Below are tabulated results of a number of feeding trials where raw gutted cod was used as the basis with various additions to the basic diet, and average values at moulting time for hemoglobin value, colour, undercoat and coat quality, overall impression are listed.

Normal hemoglobin values when moulting are at approx. 17.5-19, while these are considerably lower in the summer.

For the color of the undercoat and the overall impression of the fur quality, rating numbers are given, with the higher numbers indicating better quality.

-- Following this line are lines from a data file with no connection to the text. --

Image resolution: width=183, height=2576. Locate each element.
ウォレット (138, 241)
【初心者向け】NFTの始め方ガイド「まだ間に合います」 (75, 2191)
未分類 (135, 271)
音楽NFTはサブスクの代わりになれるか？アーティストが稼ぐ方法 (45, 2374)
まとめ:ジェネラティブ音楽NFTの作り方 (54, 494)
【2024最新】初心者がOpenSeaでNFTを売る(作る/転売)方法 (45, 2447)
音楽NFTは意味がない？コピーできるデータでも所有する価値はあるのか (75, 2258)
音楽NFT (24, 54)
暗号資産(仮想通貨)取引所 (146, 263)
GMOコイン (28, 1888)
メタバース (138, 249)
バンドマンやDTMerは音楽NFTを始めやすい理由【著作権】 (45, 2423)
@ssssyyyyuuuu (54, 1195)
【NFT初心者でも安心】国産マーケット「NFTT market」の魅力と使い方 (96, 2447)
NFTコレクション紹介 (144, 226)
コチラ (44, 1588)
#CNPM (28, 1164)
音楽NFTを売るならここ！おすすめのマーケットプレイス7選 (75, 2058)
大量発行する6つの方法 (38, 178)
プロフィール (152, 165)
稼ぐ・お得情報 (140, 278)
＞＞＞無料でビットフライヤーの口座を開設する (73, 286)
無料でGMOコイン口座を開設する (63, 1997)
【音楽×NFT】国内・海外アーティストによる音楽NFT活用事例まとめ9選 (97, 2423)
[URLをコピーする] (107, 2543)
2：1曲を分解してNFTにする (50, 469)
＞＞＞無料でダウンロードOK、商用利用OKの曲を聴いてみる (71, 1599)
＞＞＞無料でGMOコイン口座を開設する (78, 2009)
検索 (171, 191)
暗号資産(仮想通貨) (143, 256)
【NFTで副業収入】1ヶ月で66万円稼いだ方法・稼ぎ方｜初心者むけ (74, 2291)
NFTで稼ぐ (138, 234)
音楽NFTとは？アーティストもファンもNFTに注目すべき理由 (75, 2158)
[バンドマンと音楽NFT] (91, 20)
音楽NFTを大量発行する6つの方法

It is clear from the table that the hemoglobin values for mink when fed with raw gutted cod without addition to the basic diet of the pre-addition according to the invention, are as low as 14.8-15.5. Addition to the basic diet of ferrous sulfate or ferric hydroxide also does not have any safe, beneficial effect on this form of anemia, while the addition of amino acid in the form of an iron complex or especially iron glutamate or iron deoxyribonucleate prevents this particular form of anemia, while both the color of the undercoat and the overall impression of the coat quality

is considerably higher.

In the feeding trials in the table, 5-10 mg of Pe per animal and day.

Claims (6)

1. Procedure for feeding fur animals, especially mink and especially mink fed with raw saltwater fish, for securing the supply of iron by using an iron chelate or an organic iron compound as an organic iron complex, characterized by using an iron chelate or an organic iron complex that does not or does not react to a significant extent with trimethylamine oxide, and which consists of iron and an amino acid or nucleic acid, and which is dosed in an amount corresponding to at least 5 mg Fe per animal and day. 2. Method according to claim 1, characterized in that a chelating or complex-forming compound of iron and an amino acid, preferably glutamic acid and/or aspartic acid and/or histidine, is used. 3. Method according to claim characterized in that a chelating or complex-forming compound of iron and a nucleic acid, preferably ribonucleic acid and/or deoxyribonucleic acid, is used. <«> 4. Safety feed for use in the method according to claim 1, for fur animals, especially mink and especially mink fed with raw saltwater fish, for securing the iron supply, where the feed contains an iron chelate or an organic iron compound as an organic iron complex, characterized in that the iron chelate or the organic iron complex does not or does not significantly react with trimethylamine oxide, that it consists of iron and an amino acid or nucleic acid and is present in an amount of 1.8-2.1 wt% Fe. 5. Safety lining according to claim 4, characterized in that the iron chelate or the organic iron complex consists of iron and an amino acid, preferably glutamic acid and/or aspartic acid and/or histidine. 6. Security lining according to claim 4, characterized in that the iron chelate or the organic iron complex consists of iron and a nucleic acid, preferably ribonucleic acid and/or deoxyribonucleic acid.